Workshops and groups sessions were among the most beneficial programs components aimed at decreasing BMI scores. These programs taught by trained educators reinforced healthy lifestyles habits to families and childcare employees. “We found that programs that incorporated parental or family participation tended to be the most successful. The study reinforces the need to develop multi-level, multi-component obesity prevention, public health initiatives, focusing on the child, family and community to obtain the largest population research,” Volger said.

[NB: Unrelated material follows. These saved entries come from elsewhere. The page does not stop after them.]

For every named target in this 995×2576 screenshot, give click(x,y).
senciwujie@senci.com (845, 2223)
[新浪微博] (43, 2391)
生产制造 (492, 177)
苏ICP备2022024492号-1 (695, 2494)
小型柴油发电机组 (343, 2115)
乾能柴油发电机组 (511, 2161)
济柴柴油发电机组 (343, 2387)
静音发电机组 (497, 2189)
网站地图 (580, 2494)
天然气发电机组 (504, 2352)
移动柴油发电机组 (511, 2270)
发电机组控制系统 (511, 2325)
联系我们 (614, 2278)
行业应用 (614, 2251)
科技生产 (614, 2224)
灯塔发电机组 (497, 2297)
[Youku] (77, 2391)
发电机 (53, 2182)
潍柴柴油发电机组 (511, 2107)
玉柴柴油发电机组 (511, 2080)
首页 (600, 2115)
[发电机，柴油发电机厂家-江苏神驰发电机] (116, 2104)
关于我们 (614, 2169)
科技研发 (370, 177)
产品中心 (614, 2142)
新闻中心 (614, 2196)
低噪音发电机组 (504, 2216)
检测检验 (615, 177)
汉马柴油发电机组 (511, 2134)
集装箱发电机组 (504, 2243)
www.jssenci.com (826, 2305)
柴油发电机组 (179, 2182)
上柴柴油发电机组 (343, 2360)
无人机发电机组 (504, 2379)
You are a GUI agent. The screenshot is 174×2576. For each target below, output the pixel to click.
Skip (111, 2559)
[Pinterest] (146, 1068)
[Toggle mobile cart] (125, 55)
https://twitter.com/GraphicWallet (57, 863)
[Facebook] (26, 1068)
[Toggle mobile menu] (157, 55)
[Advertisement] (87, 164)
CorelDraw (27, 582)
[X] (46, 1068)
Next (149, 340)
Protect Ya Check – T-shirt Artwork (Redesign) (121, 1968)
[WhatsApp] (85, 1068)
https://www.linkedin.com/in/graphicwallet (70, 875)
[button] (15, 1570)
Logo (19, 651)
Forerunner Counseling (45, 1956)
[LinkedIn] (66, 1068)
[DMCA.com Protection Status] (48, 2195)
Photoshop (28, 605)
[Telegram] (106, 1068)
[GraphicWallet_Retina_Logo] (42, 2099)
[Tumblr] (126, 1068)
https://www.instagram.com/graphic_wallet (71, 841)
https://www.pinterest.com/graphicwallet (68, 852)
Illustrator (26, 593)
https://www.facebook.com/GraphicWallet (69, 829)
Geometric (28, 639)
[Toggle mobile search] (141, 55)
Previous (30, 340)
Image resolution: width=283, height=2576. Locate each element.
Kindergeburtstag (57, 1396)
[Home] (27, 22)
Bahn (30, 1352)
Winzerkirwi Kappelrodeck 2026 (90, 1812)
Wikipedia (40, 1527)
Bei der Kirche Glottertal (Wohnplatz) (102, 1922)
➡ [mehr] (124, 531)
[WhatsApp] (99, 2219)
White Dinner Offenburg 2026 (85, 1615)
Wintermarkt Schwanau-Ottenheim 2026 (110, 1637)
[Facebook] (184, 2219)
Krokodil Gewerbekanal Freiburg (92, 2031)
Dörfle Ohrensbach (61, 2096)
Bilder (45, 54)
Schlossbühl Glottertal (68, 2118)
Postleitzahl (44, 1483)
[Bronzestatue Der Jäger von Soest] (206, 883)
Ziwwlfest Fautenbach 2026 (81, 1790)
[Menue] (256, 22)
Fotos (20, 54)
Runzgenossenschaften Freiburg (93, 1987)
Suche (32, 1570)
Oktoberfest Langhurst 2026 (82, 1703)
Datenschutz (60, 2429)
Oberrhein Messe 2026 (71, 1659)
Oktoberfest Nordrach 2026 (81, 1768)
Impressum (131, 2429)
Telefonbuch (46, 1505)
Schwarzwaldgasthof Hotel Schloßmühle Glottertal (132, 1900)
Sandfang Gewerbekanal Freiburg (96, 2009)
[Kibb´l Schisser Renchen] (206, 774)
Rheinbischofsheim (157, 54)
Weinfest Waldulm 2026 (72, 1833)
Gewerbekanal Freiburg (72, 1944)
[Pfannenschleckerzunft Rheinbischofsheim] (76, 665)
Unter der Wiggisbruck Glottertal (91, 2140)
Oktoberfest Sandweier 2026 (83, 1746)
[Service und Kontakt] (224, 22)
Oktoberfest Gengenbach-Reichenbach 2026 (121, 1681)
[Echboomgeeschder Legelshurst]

The study also highlights the need to intensify early childhood obesity preventive efforts during critical periods of health development. The researchers say future studies should estimate the feasibility, effectiveness and cost of implementing multilevel obesity prevention interventions and policies. “This early life stage is a critical time period because there is a growing body of evidence showing that it represents a phase when young children are developing food preferences but also susceptible to biological changes that will impact the child’s short-term health, and long-term risk for chronic metabolic conditions,” she said.

The paper was co-authored by Diane Rigassio Radler and Pamela Rothpletz-Puglia, associate professors at Rutgers School of Health Professions.